== Segment start ==

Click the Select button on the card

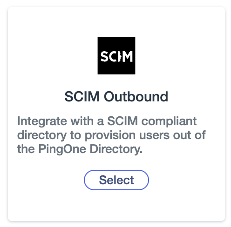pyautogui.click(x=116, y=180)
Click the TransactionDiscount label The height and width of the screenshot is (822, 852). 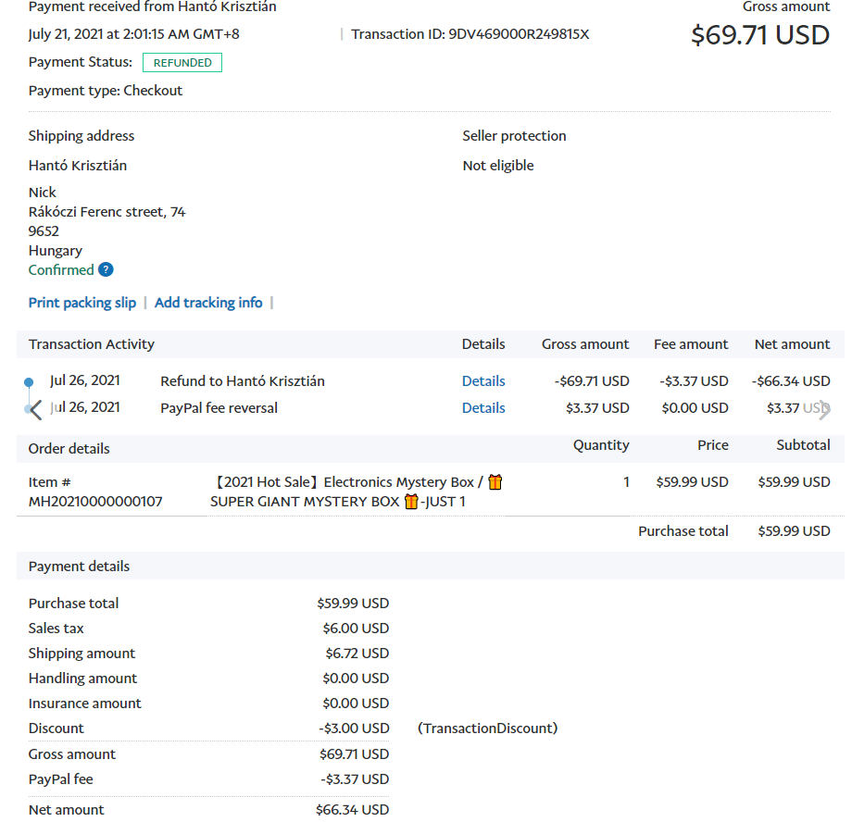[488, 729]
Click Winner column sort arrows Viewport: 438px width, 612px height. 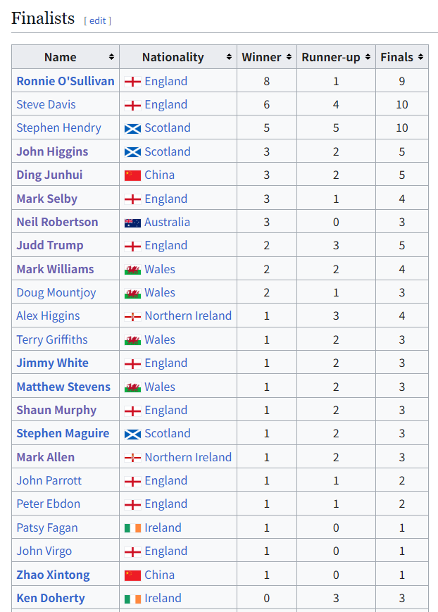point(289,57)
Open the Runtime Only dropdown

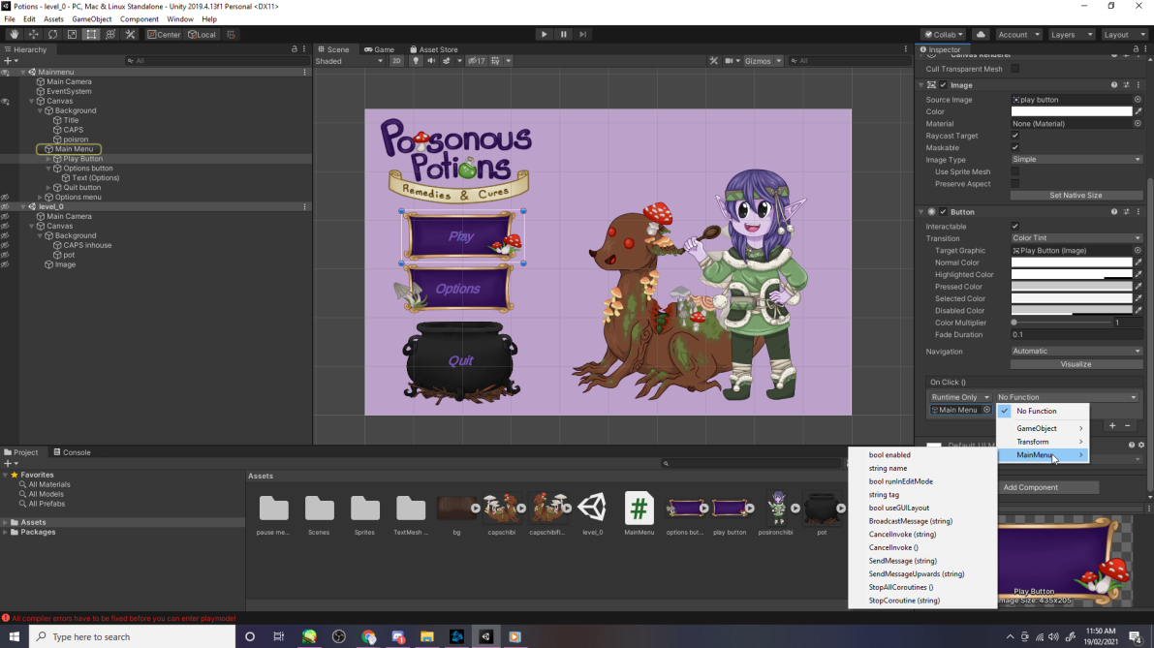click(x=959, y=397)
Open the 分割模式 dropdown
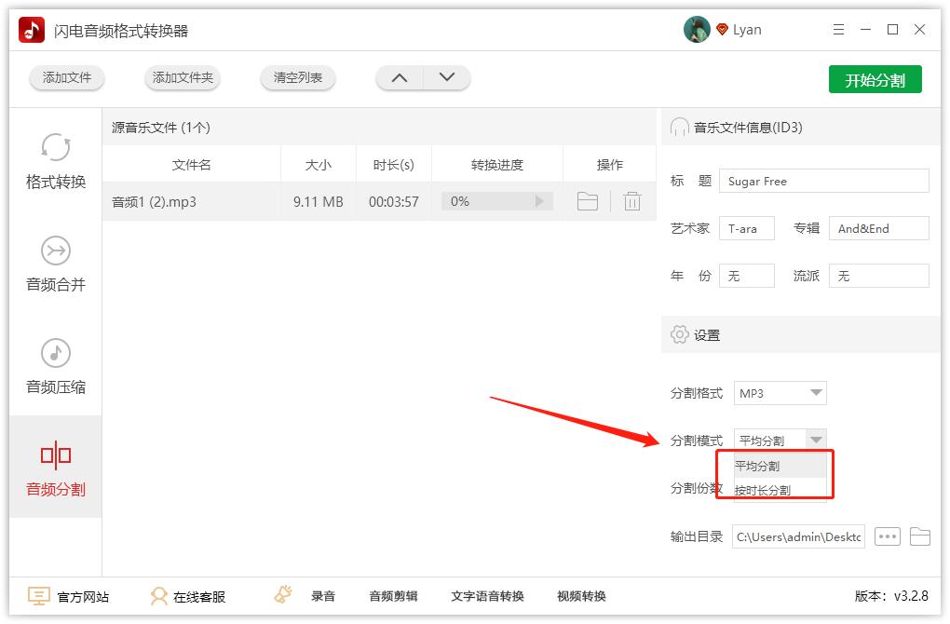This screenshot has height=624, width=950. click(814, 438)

== Segment end ==
== Segment start ==

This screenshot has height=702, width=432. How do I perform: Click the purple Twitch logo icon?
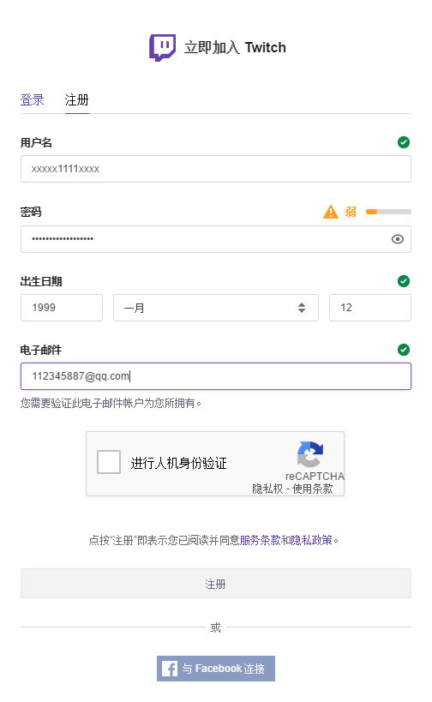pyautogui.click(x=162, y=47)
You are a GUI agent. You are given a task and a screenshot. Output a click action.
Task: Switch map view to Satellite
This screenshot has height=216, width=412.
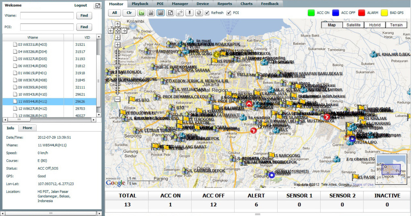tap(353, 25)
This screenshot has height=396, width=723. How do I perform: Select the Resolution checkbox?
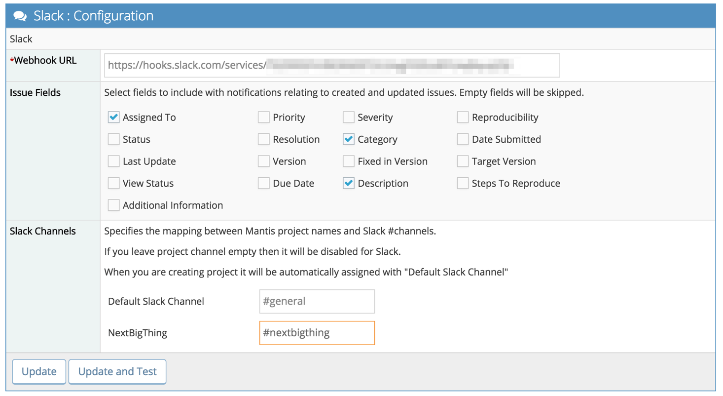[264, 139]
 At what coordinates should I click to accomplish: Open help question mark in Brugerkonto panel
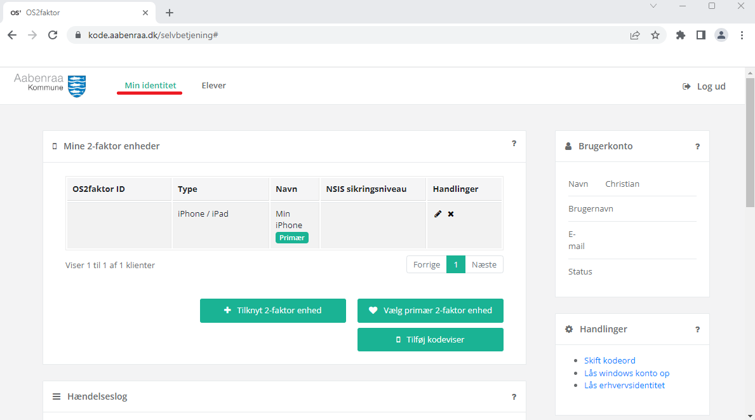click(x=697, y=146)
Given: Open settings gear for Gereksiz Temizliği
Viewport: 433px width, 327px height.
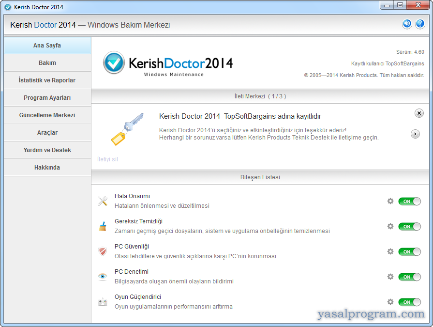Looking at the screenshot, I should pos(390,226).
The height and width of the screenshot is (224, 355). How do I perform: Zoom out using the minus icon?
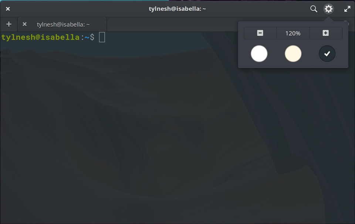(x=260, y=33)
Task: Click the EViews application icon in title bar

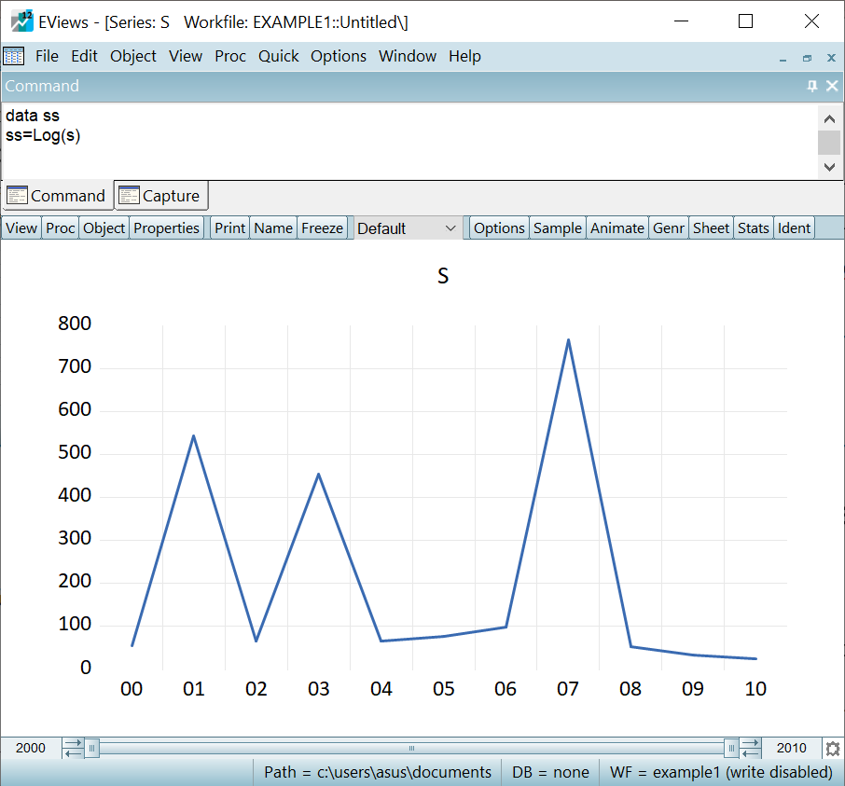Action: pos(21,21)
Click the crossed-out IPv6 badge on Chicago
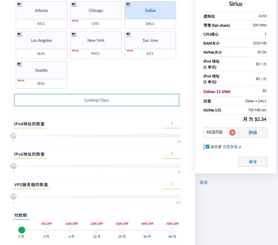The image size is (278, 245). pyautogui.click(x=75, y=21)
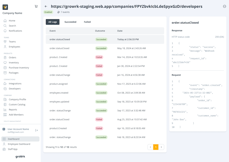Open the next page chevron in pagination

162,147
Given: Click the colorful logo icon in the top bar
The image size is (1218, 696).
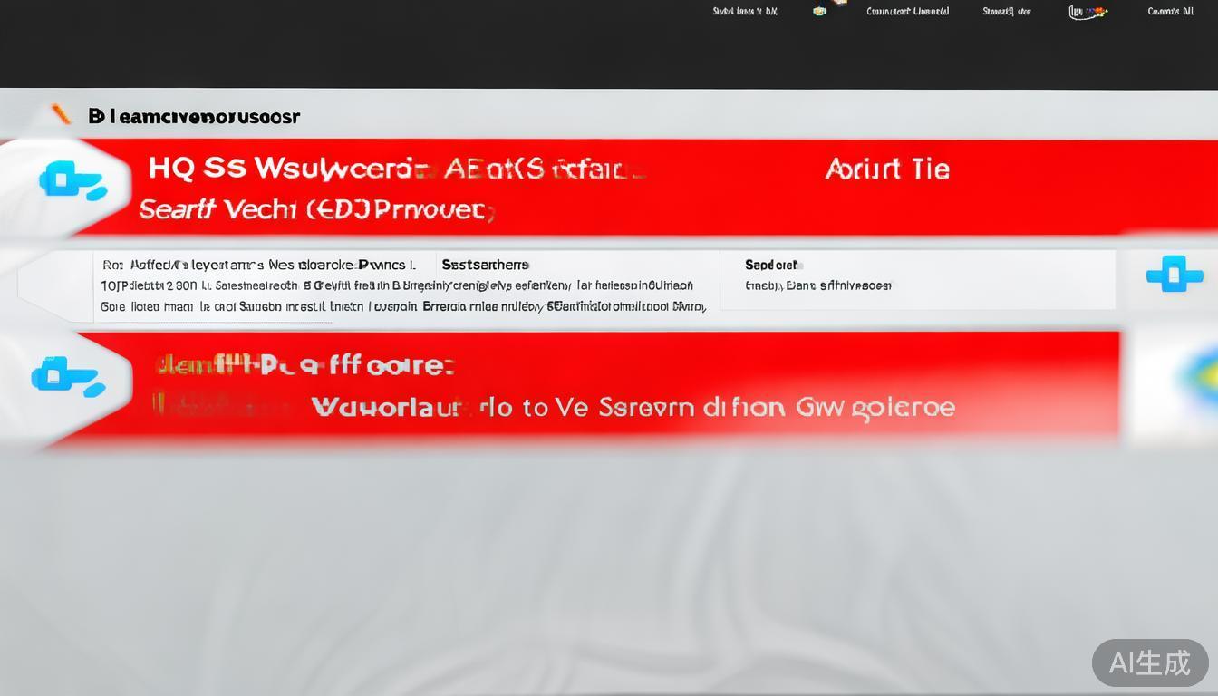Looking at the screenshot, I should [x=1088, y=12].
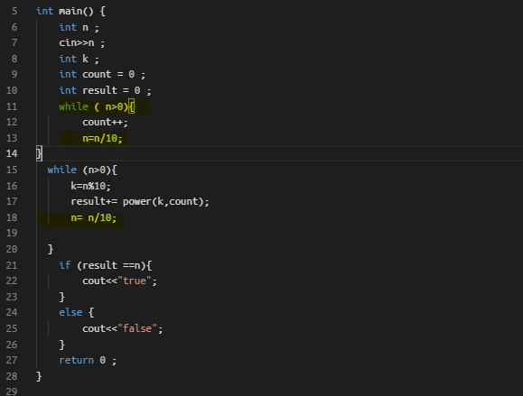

== Segment end ==
== Segment start ==

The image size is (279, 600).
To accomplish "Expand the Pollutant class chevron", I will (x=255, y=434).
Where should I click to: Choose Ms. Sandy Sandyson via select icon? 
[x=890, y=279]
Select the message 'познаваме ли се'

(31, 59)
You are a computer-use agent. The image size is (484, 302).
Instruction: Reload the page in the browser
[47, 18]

== Segment end ==

Looking at the listing above, count each line that contains the word "agent" and write the number with nothing else.

FINISHED TASK: 2